Re:Is it just me, or...

[betterunixthanunix]

The problem is that people are not generally aware of what a quantum computer would be useful for. Why should I care if there is a quantum computer sitting under my desk? How do I benefit from quantum algorithms?

There are indeed tangible benefits to quantum computing, beyond just attacking public key cryptosystems. As an example, quantum computers can speed up certain search algorithms, which is one of the promised commercial applications of a quantum computer.

Personally, I put quantum computers in the same technological category as fusion power. The world would be an exciting place if we had cold fusion, and we are just a few steps from having it...but those steps are measured in light years and involve practical and theoretical challenges that are hard to address. I have no doubt that some day, we will answer those questions and build fusion reactors and quantum computers, but I get the feeling that that day is pretty far off.

Re:Progress!

Most early computing errors were caused by memory (not RAM as early technologies weren't random access) The shift from mercury delay lines to magnetic cores saw a serveral-orders-of-magnitude drop in error rates, and the associated increase in the viability of general purpose computing.

Re:Pffff!

Sometimes the reason why no one laughs is not because they didn't get the joke.

Mixing QC and GP CPUs at different temps

[billstewart]

Chances are pretty good that your Quantum Computer will be running at liquid helium temperatures, maybe 4 Kelvin or so. Your general purpose CPU won't. There have been projects to run CPUs at liquid-nitrogen temperatures, and that already tends to get into mechanical difficulties; you're probably not going to be running your overclocked Xeon down at 4K.

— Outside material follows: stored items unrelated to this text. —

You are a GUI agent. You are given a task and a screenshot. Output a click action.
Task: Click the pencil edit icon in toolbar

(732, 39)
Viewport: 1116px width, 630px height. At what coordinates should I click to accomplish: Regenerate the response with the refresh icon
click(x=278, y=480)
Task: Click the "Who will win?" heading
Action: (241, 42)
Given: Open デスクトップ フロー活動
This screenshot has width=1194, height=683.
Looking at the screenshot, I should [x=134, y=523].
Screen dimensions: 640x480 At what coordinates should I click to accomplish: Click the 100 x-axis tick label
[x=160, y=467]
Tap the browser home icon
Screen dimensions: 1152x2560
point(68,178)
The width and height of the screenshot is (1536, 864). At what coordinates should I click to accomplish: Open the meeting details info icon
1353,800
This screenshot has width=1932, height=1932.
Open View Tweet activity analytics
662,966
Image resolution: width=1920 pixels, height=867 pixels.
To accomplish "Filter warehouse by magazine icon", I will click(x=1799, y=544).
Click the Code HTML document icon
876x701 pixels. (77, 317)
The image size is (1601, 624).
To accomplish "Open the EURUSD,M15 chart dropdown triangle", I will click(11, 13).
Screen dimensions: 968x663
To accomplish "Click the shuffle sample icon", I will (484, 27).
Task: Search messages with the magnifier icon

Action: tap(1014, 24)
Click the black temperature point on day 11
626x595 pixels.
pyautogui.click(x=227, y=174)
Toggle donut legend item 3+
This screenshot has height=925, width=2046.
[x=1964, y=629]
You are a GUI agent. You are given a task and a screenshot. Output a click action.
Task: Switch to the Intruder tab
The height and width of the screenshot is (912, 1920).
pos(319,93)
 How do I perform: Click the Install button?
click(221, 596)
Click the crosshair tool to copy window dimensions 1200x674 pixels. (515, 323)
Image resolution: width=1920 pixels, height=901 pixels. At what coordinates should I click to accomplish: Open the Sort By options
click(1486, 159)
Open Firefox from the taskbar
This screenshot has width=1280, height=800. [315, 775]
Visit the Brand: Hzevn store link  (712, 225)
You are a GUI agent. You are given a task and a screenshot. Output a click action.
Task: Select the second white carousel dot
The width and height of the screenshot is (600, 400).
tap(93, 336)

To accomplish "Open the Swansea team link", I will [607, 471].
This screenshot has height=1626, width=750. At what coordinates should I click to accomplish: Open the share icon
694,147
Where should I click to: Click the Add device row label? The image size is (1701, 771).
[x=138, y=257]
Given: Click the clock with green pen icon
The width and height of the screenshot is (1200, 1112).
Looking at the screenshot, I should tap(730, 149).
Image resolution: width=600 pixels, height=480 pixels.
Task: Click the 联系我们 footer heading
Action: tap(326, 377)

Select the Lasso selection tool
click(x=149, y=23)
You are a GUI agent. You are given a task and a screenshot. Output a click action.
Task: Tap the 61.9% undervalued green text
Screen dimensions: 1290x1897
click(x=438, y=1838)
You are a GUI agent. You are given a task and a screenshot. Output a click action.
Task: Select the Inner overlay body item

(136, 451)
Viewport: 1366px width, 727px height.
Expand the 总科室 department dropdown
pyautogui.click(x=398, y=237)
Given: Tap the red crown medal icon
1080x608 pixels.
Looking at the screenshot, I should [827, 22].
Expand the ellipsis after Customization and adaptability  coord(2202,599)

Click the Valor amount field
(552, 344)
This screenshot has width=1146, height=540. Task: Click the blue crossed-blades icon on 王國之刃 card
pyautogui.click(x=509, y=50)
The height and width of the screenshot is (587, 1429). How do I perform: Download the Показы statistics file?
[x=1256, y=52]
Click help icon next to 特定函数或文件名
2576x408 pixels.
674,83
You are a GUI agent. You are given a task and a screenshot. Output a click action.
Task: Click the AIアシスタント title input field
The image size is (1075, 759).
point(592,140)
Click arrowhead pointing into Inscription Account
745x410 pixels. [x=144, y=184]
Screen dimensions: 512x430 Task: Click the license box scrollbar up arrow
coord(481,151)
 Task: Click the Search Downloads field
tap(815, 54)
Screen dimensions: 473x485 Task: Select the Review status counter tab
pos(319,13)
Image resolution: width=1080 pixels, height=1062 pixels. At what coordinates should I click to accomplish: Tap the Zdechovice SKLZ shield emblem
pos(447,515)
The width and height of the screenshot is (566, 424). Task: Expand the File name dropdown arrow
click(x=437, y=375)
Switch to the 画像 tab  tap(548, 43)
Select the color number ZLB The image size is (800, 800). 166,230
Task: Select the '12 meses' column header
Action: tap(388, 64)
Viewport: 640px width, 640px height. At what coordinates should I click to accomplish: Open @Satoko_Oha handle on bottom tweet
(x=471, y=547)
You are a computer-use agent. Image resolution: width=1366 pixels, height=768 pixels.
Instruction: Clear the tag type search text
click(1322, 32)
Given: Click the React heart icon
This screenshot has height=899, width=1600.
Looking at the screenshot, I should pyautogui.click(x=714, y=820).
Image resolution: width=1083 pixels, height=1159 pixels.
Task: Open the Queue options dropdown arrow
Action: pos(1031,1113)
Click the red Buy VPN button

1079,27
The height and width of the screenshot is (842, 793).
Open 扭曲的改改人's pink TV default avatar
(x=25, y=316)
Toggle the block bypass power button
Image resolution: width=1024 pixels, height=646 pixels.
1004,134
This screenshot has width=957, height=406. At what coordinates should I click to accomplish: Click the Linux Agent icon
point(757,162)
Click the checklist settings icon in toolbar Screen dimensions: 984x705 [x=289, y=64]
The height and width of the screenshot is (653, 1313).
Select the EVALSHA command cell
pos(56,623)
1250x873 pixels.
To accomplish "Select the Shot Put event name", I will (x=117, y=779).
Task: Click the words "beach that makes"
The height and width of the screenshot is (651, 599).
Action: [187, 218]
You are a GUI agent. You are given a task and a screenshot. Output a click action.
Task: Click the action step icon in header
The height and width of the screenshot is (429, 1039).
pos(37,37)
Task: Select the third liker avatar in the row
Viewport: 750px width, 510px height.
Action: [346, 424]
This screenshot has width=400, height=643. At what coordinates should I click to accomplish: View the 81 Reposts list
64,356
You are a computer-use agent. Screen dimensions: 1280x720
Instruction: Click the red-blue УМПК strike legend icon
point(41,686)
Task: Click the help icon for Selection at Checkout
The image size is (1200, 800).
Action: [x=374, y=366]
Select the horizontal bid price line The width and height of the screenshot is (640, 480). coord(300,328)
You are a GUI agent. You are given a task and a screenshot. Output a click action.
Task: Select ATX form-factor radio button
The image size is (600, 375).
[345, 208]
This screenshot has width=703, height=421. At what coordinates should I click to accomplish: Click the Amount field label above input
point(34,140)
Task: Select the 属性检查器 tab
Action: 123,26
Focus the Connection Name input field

Also, the quantum computer isn't likely to be something you're pumping a lot of data through - you're more likely to set it up, have it magically give you a probably-correct answer, and feed that answer to another computer that figures out if it's actually correct and then does something with it. For instance, if you're using the QC as an oracle to factor large numbers, you'll have it give you the result, then let your general-purpose machine multiply the factors together to find out if they give the right result, and then you'll use a general-purpose machine to rip off the bank account whose private key you just cracked.

Re:Progress!

[Nefarious+Wheel]

And of course you remember the joke -- why did they call it the Pentium instead of the 586? They added 100 to 486 and got 585.939434521165242233345, which wouldn't fit on the package.